◆ **Activity**:
Starting at the line that contains "Image resolution: width=1747" and ending at the end of the material, rewrite those lines with "Identify" swapped for "Find" and nothing else altered. Leave the pictures out of your answer.

┏━━

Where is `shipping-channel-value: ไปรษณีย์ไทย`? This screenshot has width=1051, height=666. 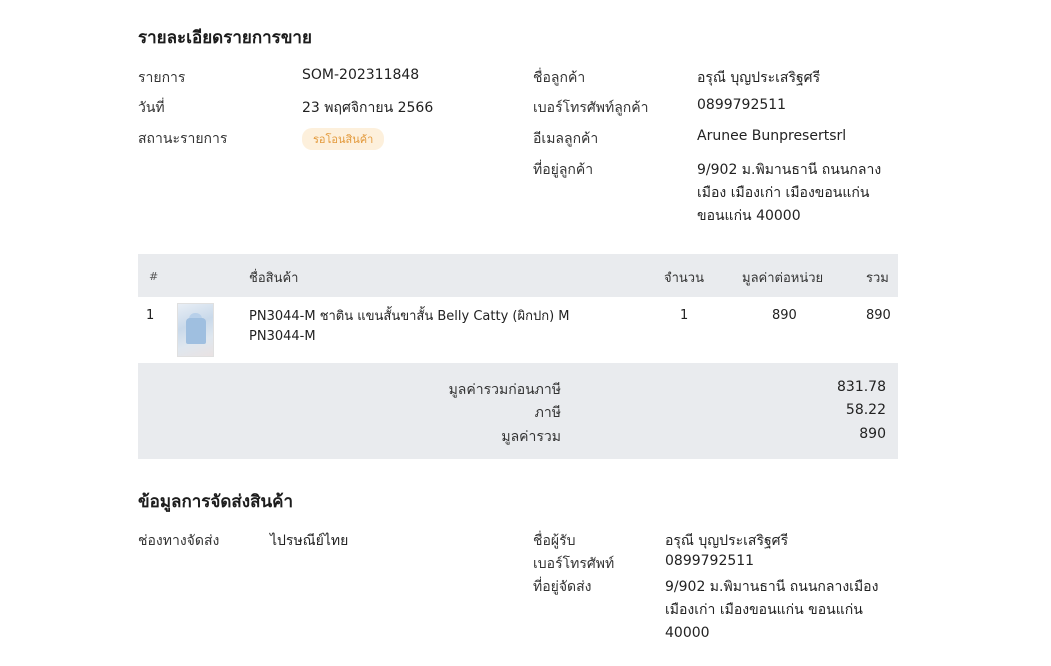
shipping-channel-value: ไปรษณีย์ไทย is located at coordinates (310, 541).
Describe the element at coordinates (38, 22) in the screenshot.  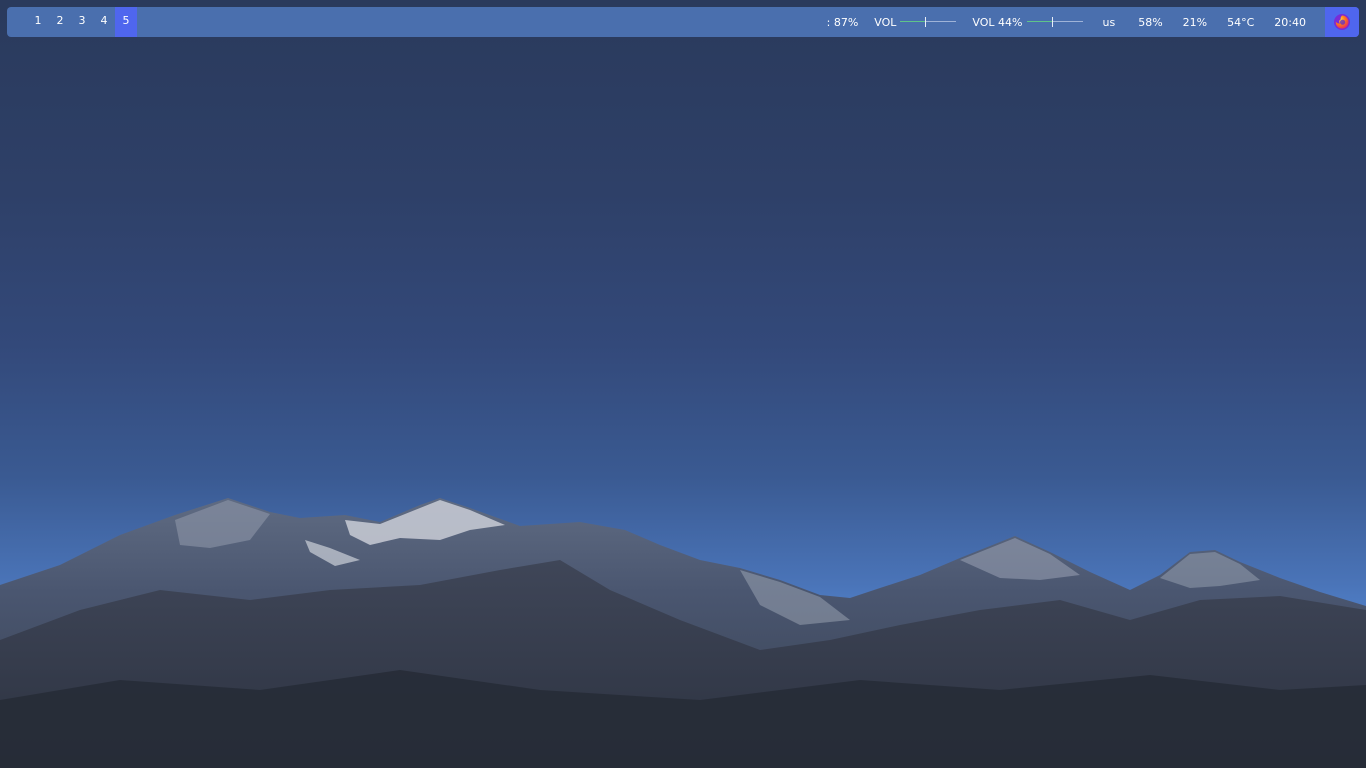
I see `workspace-button-1: 1` at that location.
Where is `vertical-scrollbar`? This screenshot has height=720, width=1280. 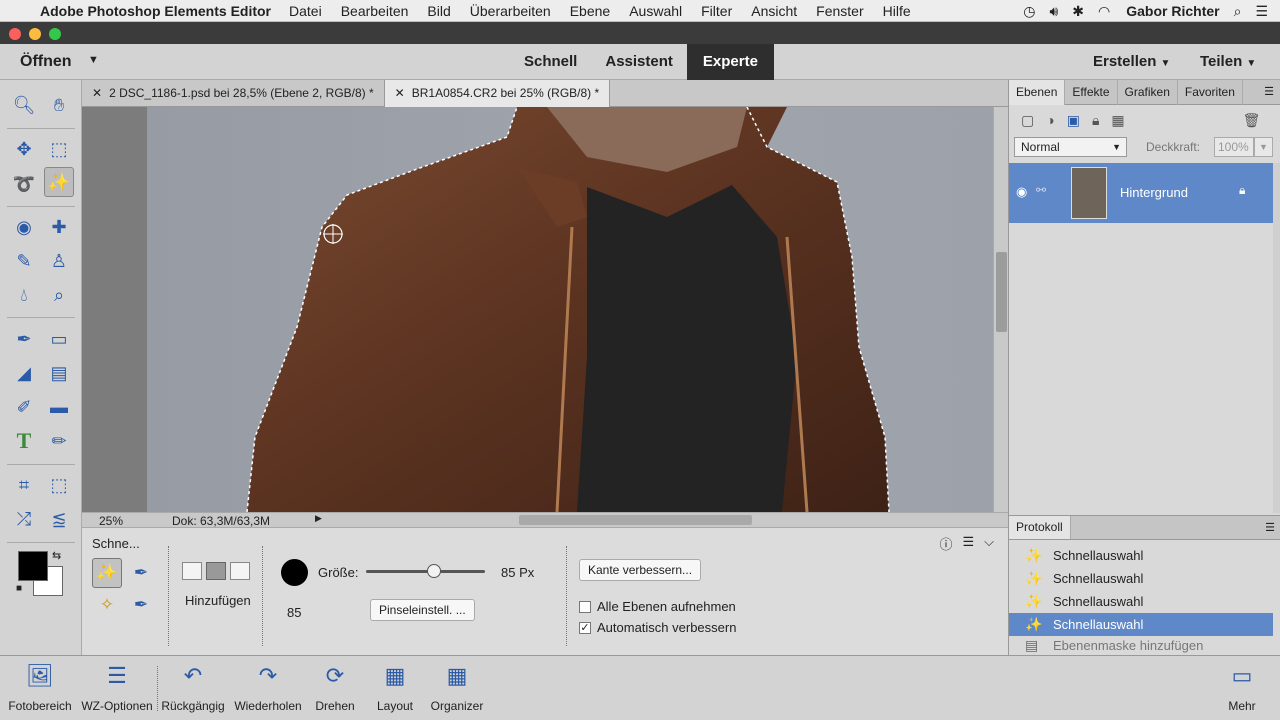 vertical-scrollbar is located at coordinates (1000, 310).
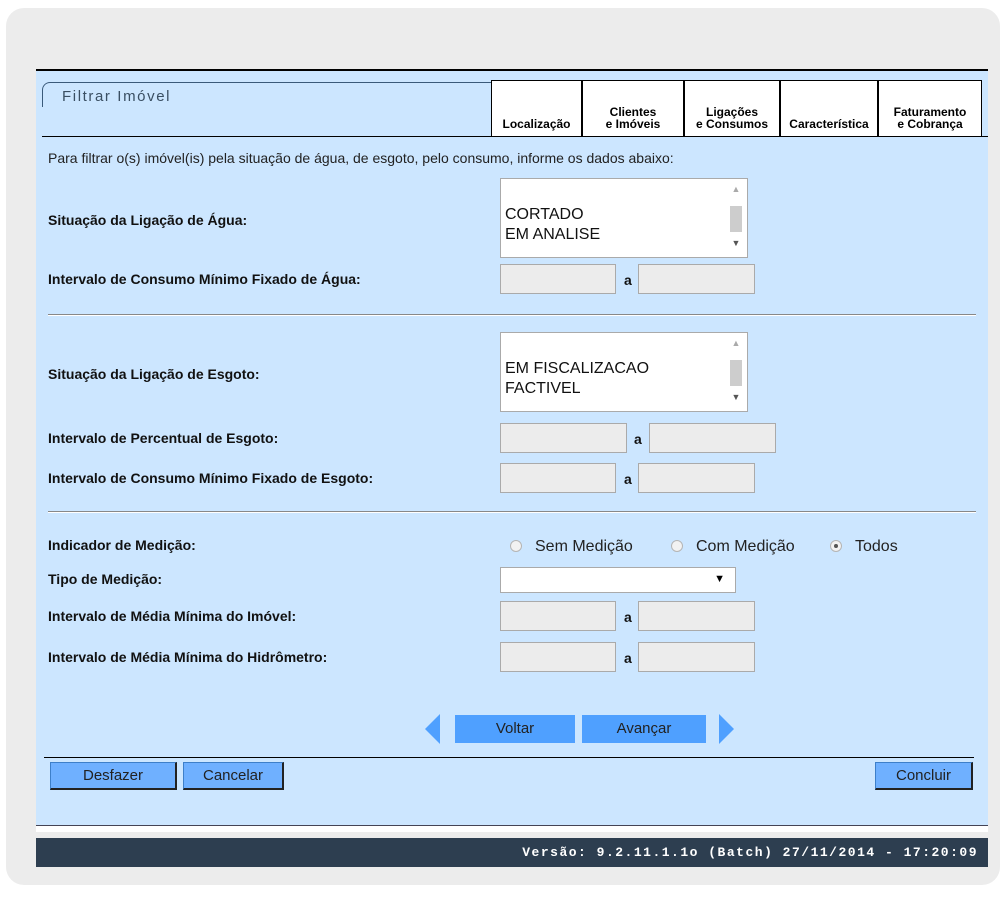 The width and height of the screenshot is (1007, 909). I want to click on next-arrow-icon, so click(726, 729).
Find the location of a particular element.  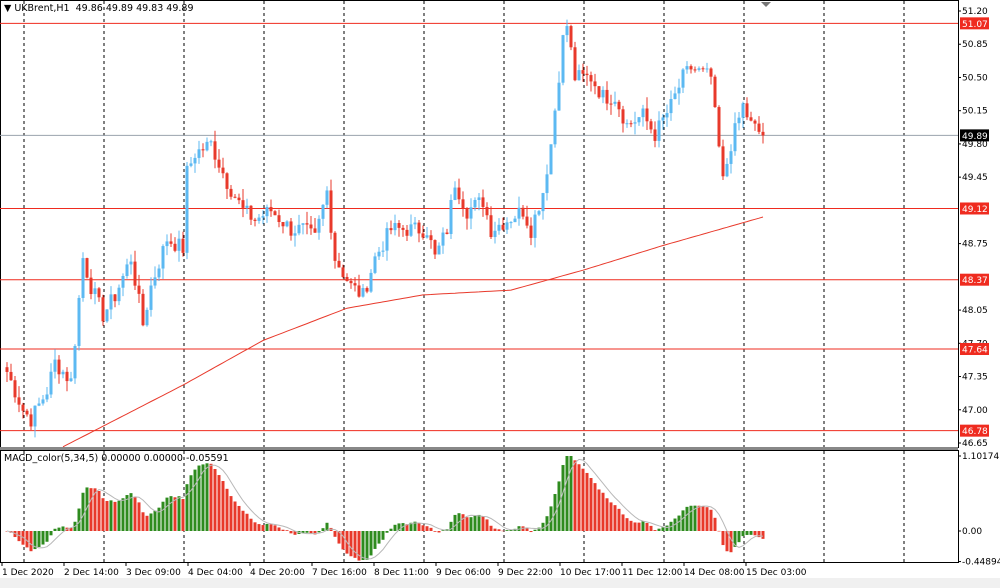

collapse-triangle-icon: ▼ is located at coordinates (8, 8).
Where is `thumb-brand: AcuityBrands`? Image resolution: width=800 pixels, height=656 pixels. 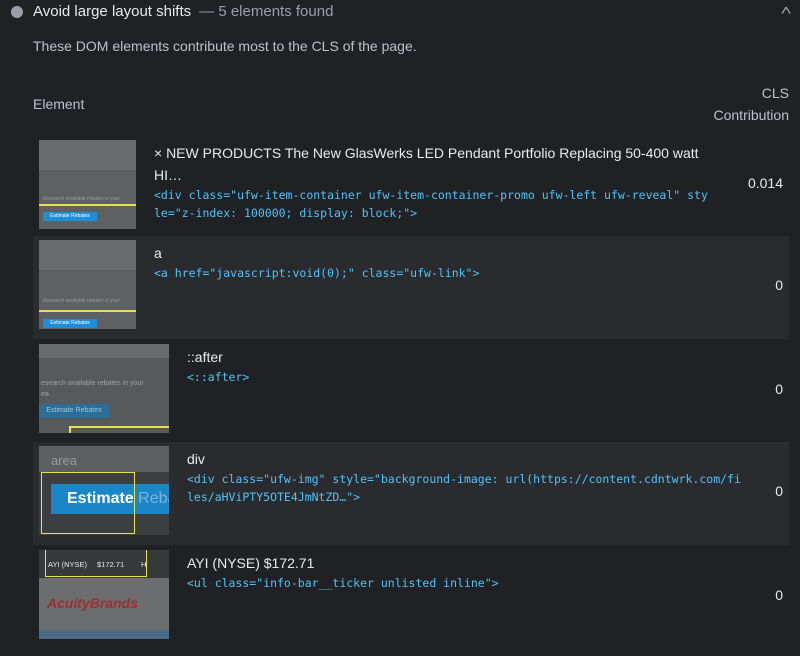 thumb-brand: AcuityBrands is located at coordinates (93, 603).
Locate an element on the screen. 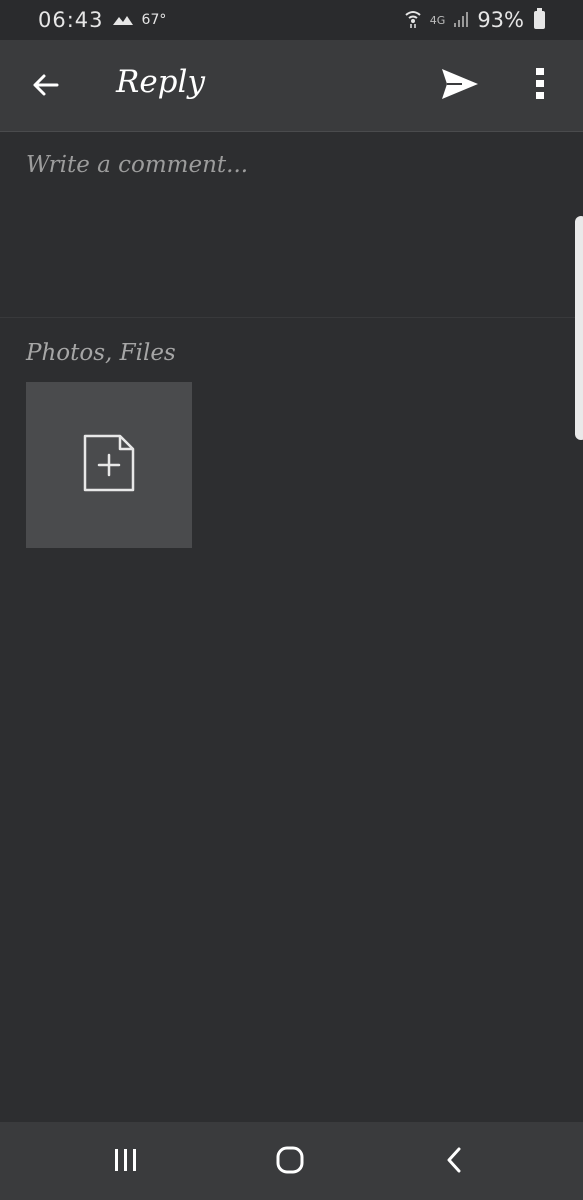  more-options-button is located at coordinates (540, 86).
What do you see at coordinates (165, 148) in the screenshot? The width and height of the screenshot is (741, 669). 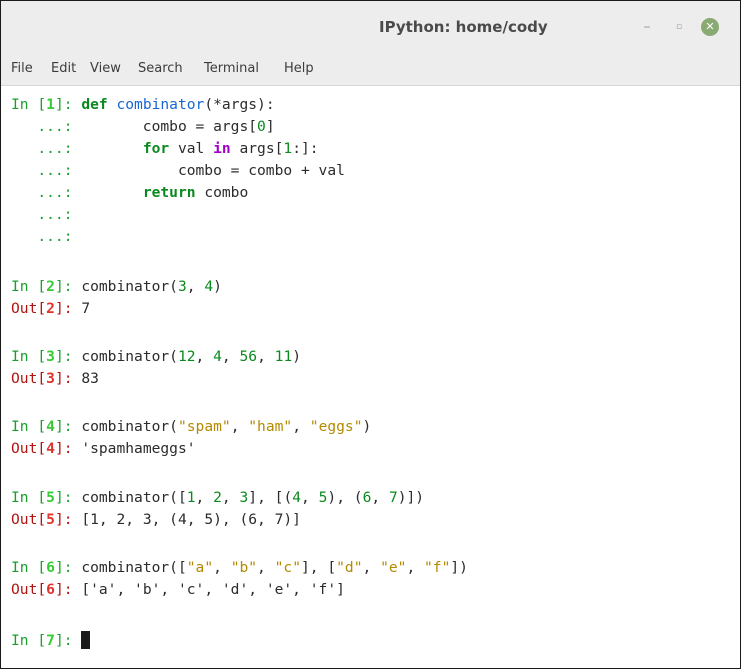 I see `continuation-line: ...: for val in args[1:]:` at bounding box center [165, 148].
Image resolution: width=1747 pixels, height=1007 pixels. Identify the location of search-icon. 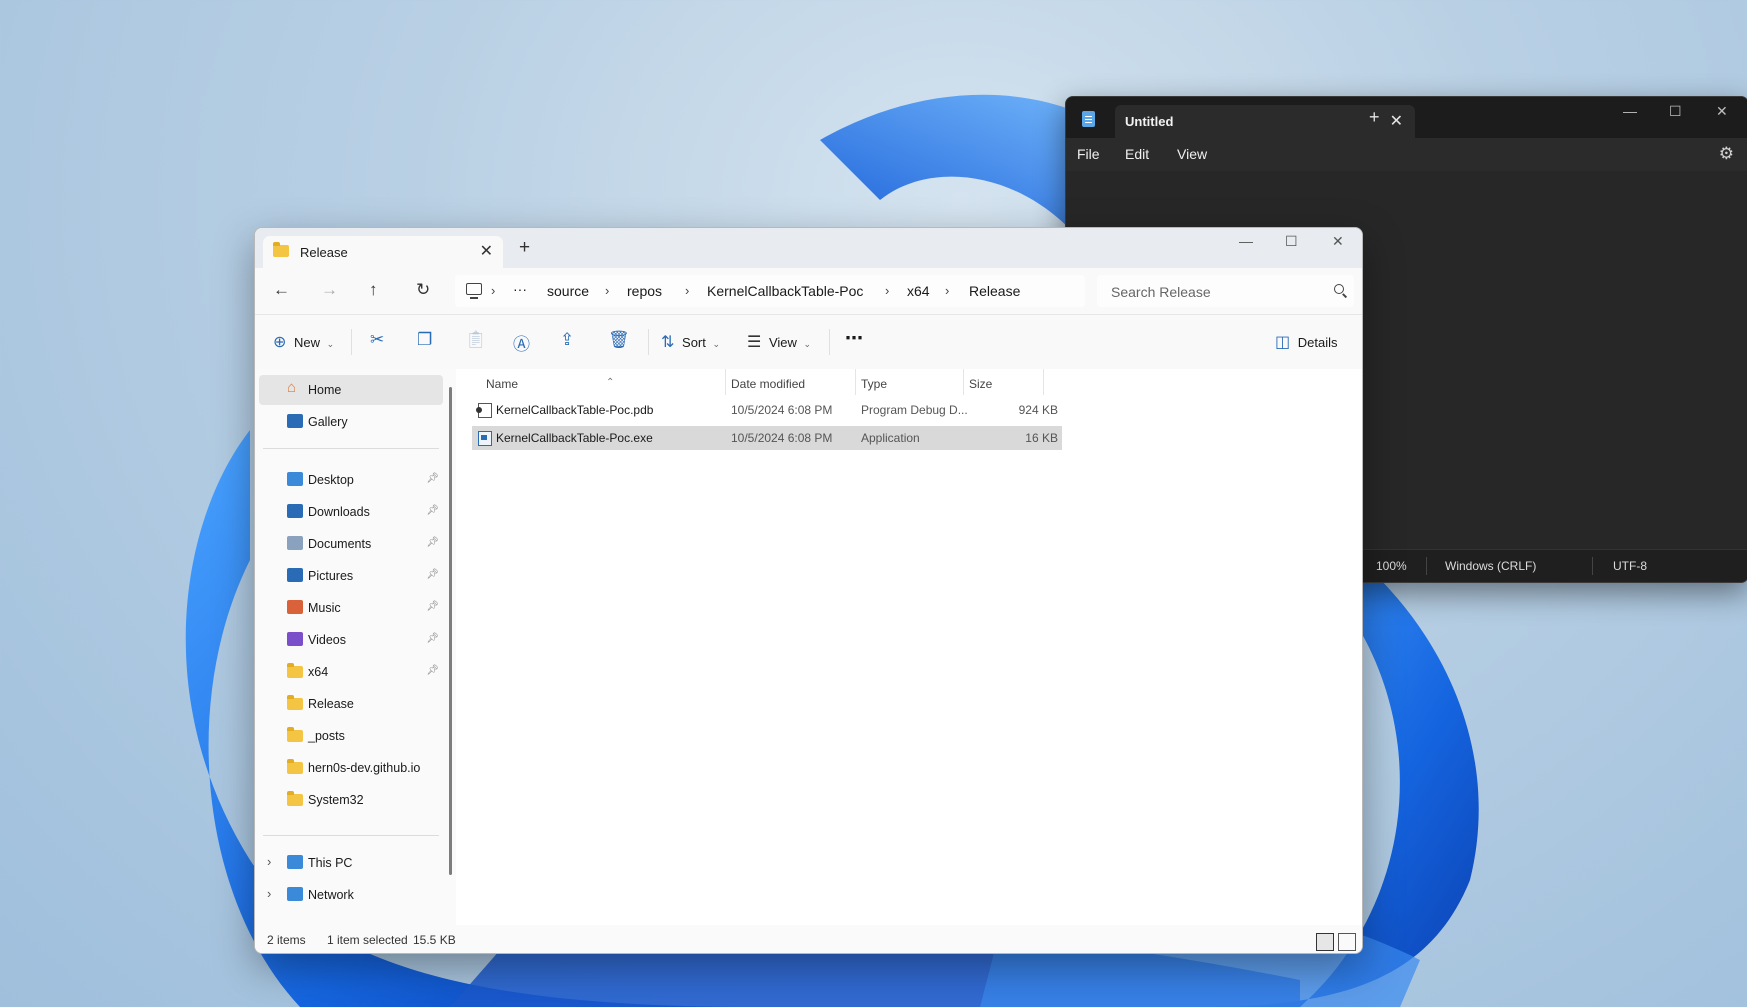
(1339, 289).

┗━━

◆ **Solved problem**:
Image resolution: width=1747 pixels, height=1007 pixels. Find the location of search-icon. 
(1339, 289).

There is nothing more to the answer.